ABOVE THE FOLD: The Times front page of May 31, 1988, illustrates the partnership between Taubman (center) and Barringer (right, with the couple’s son Gregory) in Moscow. Illustration: DaVidRo

As Vladimir Putin throttled the last remnants of a free press in Russia this month, we have been thinking about the all-too-brief era of openness that began in the mid-1980s as Mikhail Gorbachev assumed control of the Kremlin. The Soviet Union was nearing its 70th anniversary. State-controlled radio and television filled the airwaves with risible propaganda: Communist Party leaders serving the people, patriotic farmers harvesting grain, beribboned children studying Lenin, brave soldiers bringing peace to Afghanistan.

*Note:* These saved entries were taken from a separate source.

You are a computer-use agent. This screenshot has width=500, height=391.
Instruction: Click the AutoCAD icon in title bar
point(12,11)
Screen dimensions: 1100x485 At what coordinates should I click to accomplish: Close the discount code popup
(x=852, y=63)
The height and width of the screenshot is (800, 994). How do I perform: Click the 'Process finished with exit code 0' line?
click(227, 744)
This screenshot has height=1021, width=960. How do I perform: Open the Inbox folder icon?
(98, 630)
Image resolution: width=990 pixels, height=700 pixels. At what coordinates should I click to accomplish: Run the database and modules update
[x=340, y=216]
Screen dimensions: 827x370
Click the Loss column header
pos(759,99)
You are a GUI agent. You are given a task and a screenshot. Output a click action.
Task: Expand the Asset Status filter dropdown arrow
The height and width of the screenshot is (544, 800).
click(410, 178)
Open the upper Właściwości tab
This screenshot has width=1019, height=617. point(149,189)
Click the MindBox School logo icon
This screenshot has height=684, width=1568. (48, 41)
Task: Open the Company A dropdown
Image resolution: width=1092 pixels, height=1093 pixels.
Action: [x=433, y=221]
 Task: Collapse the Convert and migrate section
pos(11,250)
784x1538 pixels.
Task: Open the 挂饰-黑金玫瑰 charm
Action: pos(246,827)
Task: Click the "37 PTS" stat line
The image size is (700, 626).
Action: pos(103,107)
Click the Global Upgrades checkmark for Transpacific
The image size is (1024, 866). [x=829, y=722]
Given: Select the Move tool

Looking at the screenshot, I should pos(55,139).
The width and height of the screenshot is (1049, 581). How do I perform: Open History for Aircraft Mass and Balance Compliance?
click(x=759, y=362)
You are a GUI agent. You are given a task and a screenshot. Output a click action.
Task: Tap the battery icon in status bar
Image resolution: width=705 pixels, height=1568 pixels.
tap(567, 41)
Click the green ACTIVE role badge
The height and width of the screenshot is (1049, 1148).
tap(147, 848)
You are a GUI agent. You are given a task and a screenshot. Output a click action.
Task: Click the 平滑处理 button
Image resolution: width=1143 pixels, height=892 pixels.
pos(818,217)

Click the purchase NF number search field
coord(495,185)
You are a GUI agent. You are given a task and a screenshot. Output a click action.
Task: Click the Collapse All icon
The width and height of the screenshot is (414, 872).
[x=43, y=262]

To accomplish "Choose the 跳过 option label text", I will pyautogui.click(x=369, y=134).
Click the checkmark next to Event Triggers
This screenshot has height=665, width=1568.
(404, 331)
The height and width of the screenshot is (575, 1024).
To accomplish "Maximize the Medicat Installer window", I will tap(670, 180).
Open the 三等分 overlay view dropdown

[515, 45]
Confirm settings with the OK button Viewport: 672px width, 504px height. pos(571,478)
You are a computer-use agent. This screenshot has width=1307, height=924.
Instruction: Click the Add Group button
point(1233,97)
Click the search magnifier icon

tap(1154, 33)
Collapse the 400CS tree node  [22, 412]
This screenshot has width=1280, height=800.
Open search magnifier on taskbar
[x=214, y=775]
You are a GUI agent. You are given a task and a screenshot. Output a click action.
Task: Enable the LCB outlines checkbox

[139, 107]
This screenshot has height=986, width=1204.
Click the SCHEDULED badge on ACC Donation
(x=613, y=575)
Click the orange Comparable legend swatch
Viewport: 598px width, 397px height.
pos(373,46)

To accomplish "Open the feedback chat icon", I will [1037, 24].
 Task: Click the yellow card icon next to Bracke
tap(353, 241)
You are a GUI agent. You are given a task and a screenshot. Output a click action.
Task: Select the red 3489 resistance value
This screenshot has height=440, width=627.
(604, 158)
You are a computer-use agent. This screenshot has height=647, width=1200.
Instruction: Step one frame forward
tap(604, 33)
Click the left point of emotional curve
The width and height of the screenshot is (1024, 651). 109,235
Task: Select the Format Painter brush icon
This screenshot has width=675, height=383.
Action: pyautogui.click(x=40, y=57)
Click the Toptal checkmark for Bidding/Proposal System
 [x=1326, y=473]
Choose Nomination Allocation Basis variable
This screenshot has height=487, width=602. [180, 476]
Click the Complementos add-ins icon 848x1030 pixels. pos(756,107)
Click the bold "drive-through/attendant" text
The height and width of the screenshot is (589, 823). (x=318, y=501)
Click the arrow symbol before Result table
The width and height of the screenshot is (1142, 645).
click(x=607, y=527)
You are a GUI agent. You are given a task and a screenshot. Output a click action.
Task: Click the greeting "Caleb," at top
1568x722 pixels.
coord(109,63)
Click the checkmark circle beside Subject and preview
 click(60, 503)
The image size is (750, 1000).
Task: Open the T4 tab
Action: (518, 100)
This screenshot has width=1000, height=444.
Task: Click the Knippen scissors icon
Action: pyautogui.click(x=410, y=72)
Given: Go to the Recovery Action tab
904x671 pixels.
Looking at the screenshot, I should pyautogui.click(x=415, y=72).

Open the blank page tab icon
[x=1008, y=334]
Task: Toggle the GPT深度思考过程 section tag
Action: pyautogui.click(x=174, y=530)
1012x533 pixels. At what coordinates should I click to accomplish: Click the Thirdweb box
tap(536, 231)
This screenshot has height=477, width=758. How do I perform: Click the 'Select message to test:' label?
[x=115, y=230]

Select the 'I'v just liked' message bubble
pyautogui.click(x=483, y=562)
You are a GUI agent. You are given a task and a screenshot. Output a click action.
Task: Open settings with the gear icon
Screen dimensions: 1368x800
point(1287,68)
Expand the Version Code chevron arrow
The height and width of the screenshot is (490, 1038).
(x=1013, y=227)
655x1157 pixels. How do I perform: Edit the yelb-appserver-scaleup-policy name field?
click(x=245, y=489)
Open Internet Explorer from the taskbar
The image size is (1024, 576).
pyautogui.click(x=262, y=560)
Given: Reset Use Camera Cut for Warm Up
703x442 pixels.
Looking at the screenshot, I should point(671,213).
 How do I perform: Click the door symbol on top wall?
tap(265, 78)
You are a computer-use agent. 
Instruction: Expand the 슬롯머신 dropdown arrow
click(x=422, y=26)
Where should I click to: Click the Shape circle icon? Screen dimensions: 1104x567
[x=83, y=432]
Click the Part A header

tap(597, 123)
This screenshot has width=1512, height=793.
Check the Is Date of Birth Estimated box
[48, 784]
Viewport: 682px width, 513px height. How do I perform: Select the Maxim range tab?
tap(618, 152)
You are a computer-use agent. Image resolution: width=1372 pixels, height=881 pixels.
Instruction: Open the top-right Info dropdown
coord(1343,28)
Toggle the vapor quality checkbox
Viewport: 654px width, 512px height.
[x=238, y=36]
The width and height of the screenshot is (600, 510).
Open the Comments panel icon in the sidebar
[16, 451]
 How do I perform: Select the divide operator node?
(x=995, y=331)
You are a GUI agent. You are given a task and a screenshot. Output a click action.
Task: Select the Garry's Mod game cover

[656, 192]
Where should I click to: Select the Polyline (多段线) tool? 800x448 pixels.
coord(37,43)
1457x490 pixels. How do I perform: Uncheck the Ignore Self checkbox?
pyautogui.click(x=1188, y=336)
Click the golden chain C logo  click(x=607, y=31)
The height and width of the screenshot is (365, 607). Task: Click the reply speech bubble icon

Then suddenly and subversively, in 1987, Vitaly Korotich, the editor of the magazine Ogonyok, started publishing Artyom Borovik’s accounts of young Soviet soldiers stumbling through the quagmire of the Soviet occupation of Afghanistan, where about 13,000 Soviet troops had already died. Borovik’s reports began a brief but glorious season of unfettered news coverage and historical reckoning. During his 22 years in power, Putin has slowly extinguished that era; many outlets have been closed and two dozen journalists have been slain.

The penultimate moment for free speech came this past December with the shutdown of the civil rights group Memorial, founded in 1989 to chronicle the repression of Stalin’s victims. The end came March 1, days after Putin’s troops invaded Ukraine, as the last independent outlets—the radio station Ekho Moskvy and the television channel Dozhd—were silenced. Some independent journalists prepared to quit Russia, their flight recalling those of the White Russians who fled in the wake of the 1917 Russian Revolution.

The end of the brief open era brings back memories of its beginnings. We witnessed changes in expression that old Moscow hands, among them our editors, found hard to believe. Now, 35 years later, it is disheartening to see it ending.

A new law criminalizing “fake news”—a phrase the Kremlin borrowed from Donald Trump—means the mere reference to the Russian invasion of Ukraine, much less unvarnished reporting about the conflict, is punishable by 15 years in prison. Even foreign journalists based in Russia fear prosecution, and many have left the country. The New York Times Moscow bureau, where we worked from 1985 through 1988, and where generations of reporters chronicled the rise and fall of the Soviet Union, is now closed, temporarily, we hope.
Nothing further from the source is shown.